── Document section ──

Reverse ETL is the process of getting your transformed data stored in your data warehouse to end business platforms, such as sales CRMs and ad platforms. Once in an end platform, that data is often used to drive meaningful business actions, such as creating custom audiences in ad platforms, personalizing email campaigns, or supplementing data in a sales CRM. You may also hear about reverse ETL referred to as operational analytics or data activation.
Instead of only exposing data in a business intelligence (BI) tool, reverse ETL pipelines allow data to be synced down to ad platforms (Facebook, Linkedin), sales CRMs (Salesforce), customer service platforms (Zendesk, Kustomer), and other destinations. There are a variety of platforms, such as Hightouch, Rudderstack, and Census, that help data teams harness the power of reverse ETL.
In this post, we’ll look at the practical advantages, use cases, and methods for implementing reverse ETL.
How reverse ETL works
In the reverse ETL process, transformed data is synced from a data warehouse to external tools in order to be leveraged by different business teams.
The power of reverse ETL comes from sending down already transformed data to business platforms. Raw data, while beautiful in its own way, typically lacks the structure, aggregations, and aliasing to be useful for end business users off the bat.
After data teams transform data for business use in ELT pipelines, typically to expose in an end business intelligence (BI) tool, they can also send this cleaned and meaningful data to other platforms where business users can derive value using reverse ETL tools.
Data teams can choose to write additional transformations that may need to happen for end business tools in reverse ETL tools themselves or by creating additional models in dbt.
Why use reverse ETL?
There’s a few reasons why your team may want to consider using reverse ETL:
Putting data where the work is happening
While most data teams would love it if business users spent a significant portion of their time in their BI tool, that’s neither practical nor necessarily the most efficient use of their time.
In the real world, many business users will spend some time in a BI tool, identify the data that could be useful in a platform they spend a significant amount of time in, and work with the data team to get that data where they need it. Users feel comfortable and confident in the systems they use everyday—why not put the data in the places that allow them to thrive?
Manipulating data to fit end platform requirements
Reverse ETL helps you to put data your business users need in the format their end tool expects. Oftentimes, end platforms expect data fields to be named or cast in a certain way.
Business users shouldn’t have to worry about manually entering fields that can easily change; instead, that data should be populated by our version-controlled, QA’d, and peer-reviewed dbt models. To do this, we leverage reverse ETL pipelines to create automated workflows that send data down data to a variety of end business tools that we specify as exposures in dbt.

───
── Data extract ──

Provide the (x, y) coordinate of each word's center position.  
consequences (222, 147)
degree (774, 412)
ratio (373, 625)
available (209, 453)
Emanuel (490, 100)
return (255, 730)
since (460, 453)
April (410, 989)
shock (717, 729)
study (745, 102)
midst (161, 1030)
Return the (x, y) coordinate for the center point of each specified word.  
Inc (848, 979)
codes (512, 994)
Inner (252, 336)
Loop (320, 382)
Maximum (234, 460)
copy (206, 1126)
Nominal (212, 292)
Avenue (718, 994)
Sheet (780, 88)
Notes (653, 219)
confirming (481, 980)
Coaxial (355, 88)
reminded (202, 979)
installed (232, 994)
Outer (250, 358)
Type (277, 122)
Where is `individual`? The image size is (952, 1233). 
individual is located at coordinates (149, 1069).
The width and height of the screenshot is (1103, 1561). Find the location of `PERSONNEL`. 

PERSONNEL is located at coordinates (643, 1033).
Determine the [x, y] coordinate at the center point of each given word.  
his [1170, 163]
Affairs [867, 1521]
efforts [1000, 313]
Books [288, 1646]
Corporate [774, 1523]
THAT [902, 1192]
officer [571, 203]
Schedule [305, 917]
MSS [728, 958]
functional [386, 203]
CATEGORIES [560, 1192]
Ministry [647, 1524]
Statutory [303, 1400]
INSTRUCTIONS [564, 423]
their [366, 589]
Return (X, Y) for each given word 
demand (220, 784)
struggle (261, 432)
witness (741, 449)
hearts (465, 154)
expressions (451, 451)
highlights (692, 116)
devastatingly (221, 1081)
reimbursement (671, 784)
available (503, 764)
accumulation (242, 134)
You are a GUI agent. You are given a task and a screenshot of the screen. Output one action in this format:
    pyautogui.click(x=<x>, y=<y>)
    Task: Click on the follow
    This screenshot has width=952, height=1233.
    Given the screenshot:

───

### Required task 1
Answer these questions from the reverse ETL text:
(a) What two other names for reverse ETL does it mention?
(b) Which platforms does it name as helping data teams use reverse ETL?
(c) Where can data teams write extra transformations needed for end business tools?
### Required task 2
Rewrite the stretch of the reverse ETL text from "The power of reverse ETL comes" through "reverse ETL tools.", substituting "valuable" for "beautiful".

### Right answer 1
(a) Operational analytics and data activation.
(b) Hightouch, Rudderstack, and Census.
(c) In the reverse ETL tools themselves, or by creating additional models in dbt.

### Right answer 2
The power of reverse ETL comes from sending down already transformed data to business platforms. Raw data, while valuable in its own way, typically lacks the structure, aggregations, and aliasing to be useful for end business users off the bat.
After data teams transform data for business use in ELT pipelines, typically to expose in an end business intelligence (BI) tool, they can also send this cleaned and meaningful data to other platforms where business users can derive value using reverse ETL tools.